With a record turnout likely throughout the country, inadequate preparation for the election could be particularly problematic, said Bob Edgar, president of Common Cause.
“The voter infrastructure in many states may not be equipped to handle that kind of pressure,” he said.
In Florida, Common Cause pointed to strict voter registration and voter identification laws that have the potential to prevent thousands of voters from registering to vote.
People registering to vote in Florida must provide an exact match of their identifying information to existing state databases or risk having their voter registration denied, Common Cause said. The group said the policy results in the rejection of thousands of valid voters because of minor clerical errors.
Florida’s law is “creating extra hoops and hurdles for people to vote,” said Tova Wang, vice president of Common Cause and author of the report.
Jennifer Krell Davis, a spokeswoman for the Florida Department of State, said the state has taken steps to prevent problems. She said the state also informs voters of any errors, and they can present election officials with information verifying their identity in person, by mail, fax or e-mail.
State law also allows voters to verify the information up to two days after Election Day, Davis said.
Common Cause cited Georgia’s state voter identification law as “harsh” because it requires a government-issued photo identification card.

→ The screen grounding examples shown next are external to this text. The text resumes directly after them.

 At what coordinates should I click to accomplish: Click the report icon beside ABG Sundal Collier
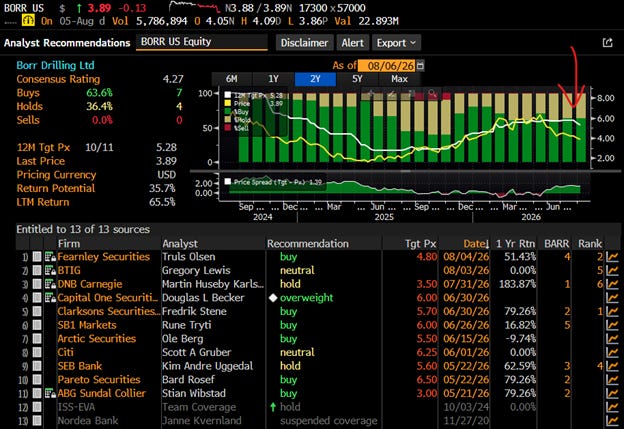coord(50,394)
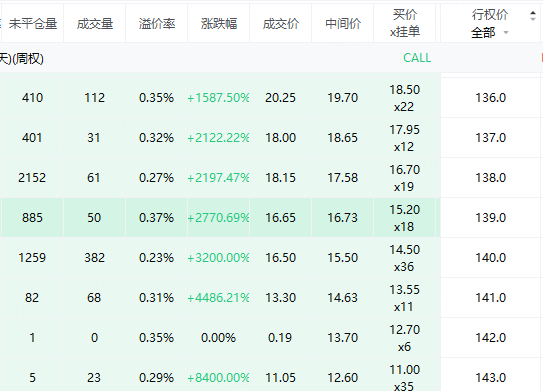The width and height of the screenshot is (543, 391).
Task: Select the 涨跌幅 column header
Action: click(219, 24)
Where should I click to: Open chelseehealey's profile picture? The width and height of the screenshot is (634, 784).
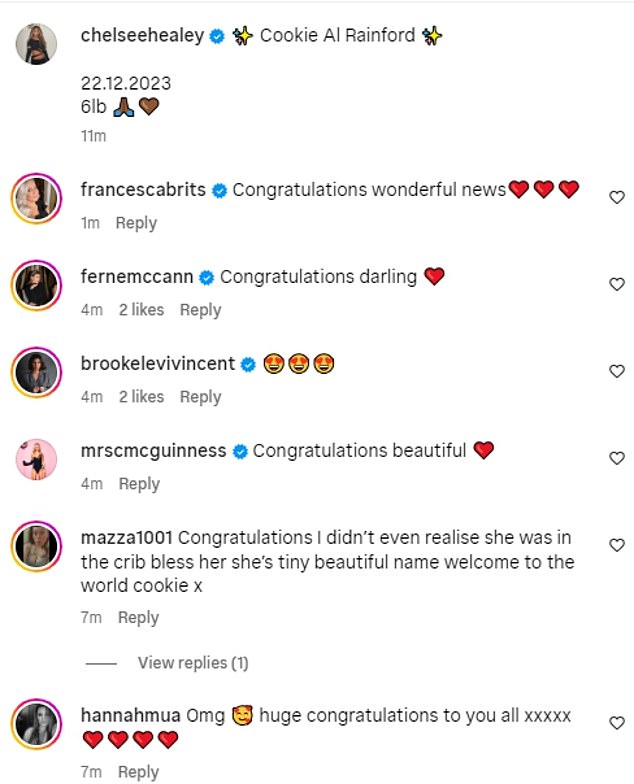[x=36, y=44]
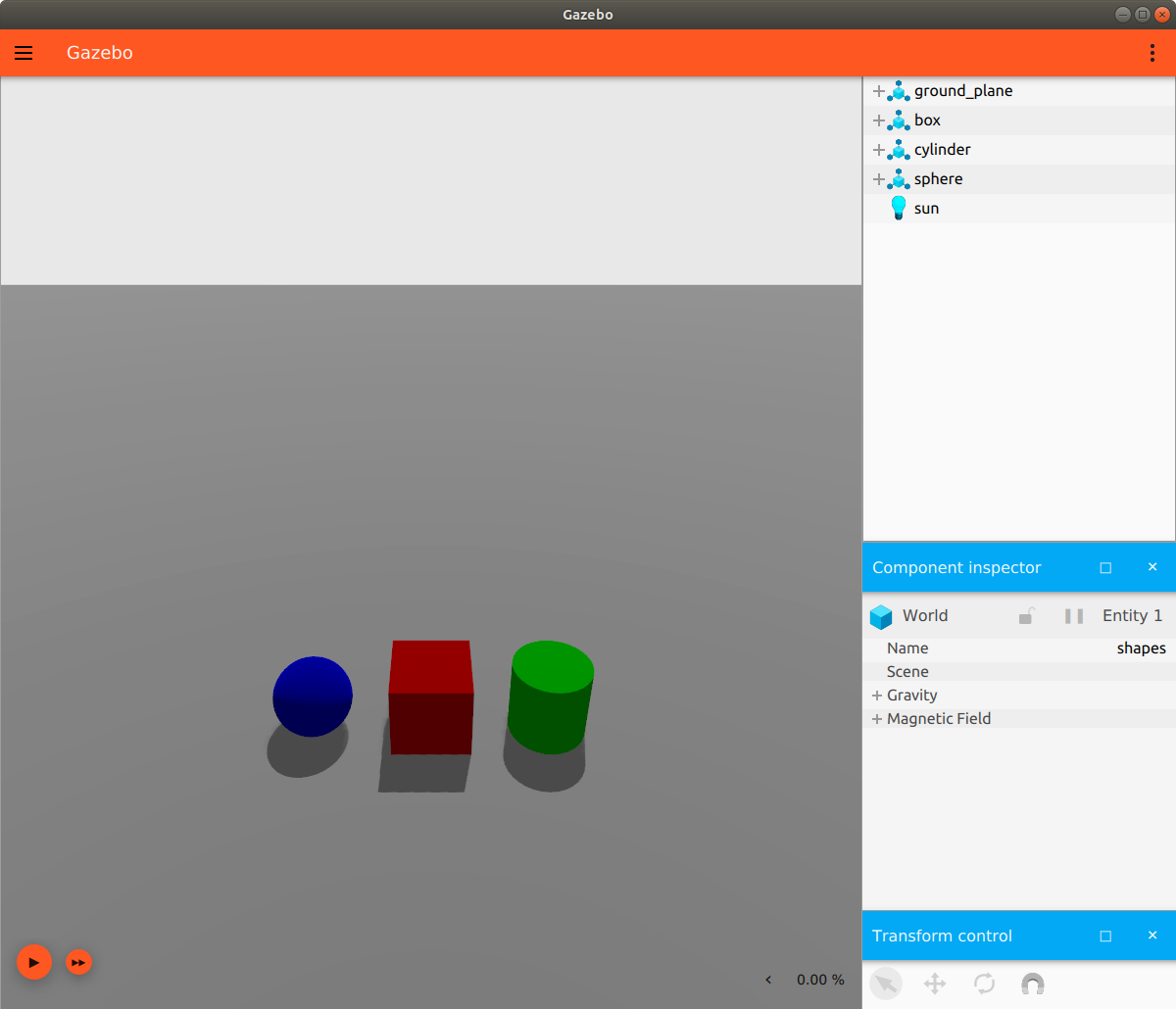
Task: Click the Name value field showing shapes
Action: tap(1141, 648)
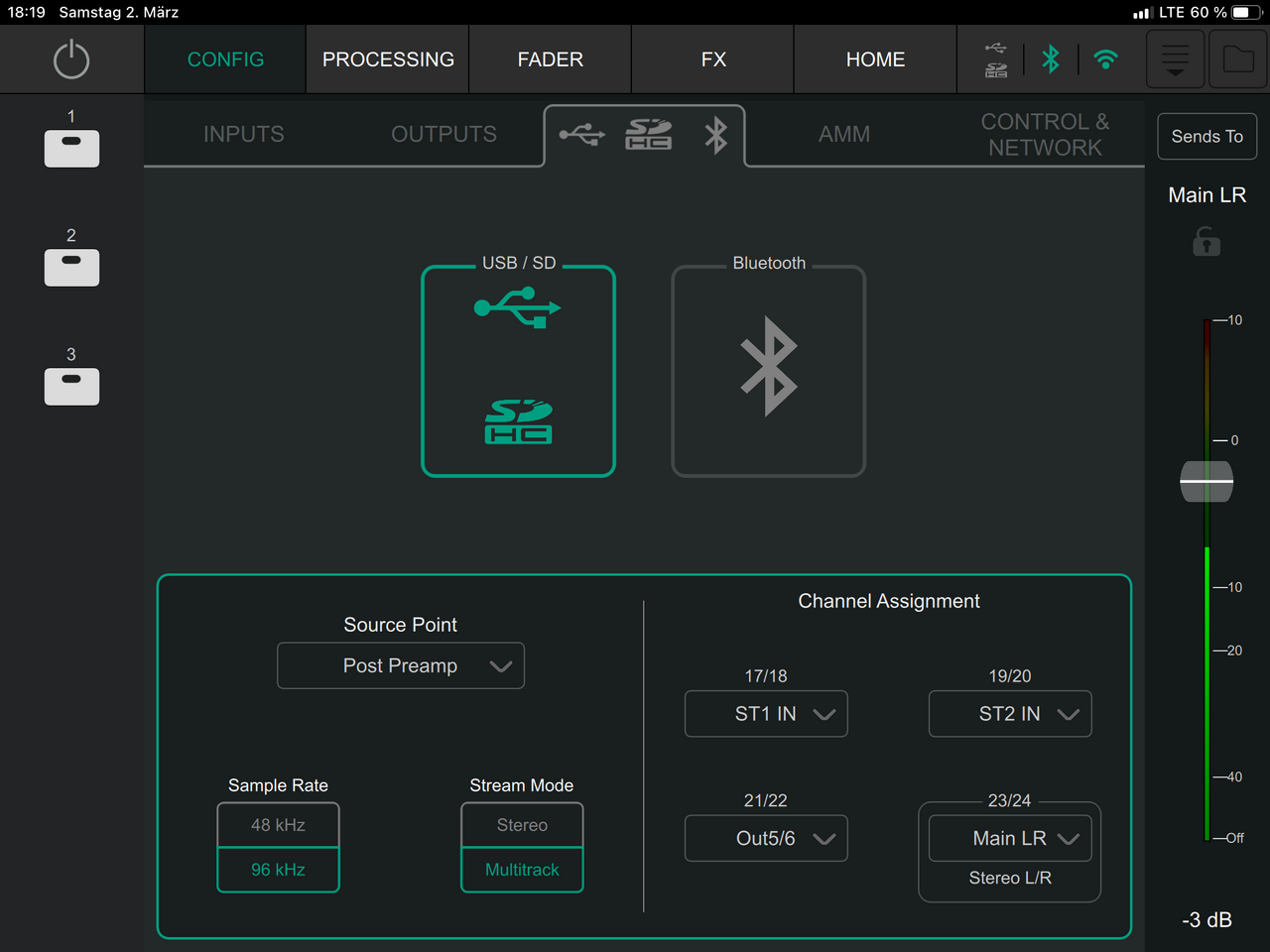
Task: Select the Bluetooth streaming tile
Action: click(x=768, y=371)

In Virginia, Wang was critical of laws about student voting and the state’s strict residency requirements.
“Virginia has a history of making voting more difficult for students,” Wang said.
Valarie Jones, a deputy secretary for the Virginia State Board of Elections, said the board has clarified its policies for students in the past week and provided the information on its Web site.
“It’s up to the voter to decide where he or she is to vote,” Jones said.
Wang said she worries about Virginia’s status as a presidential battleground and the possibilities of long lines and not enough voting machines.
“They haven’t seen that kind of activity and attention in a long time,” Wang said.
Wang said there is time before Election Day to make some improvements, but more long-term changes are needed.
“I think [election officials] are trying,” she said. “But I don’t think they’ll have the laws or policies in place to ensure they’ll be ready.”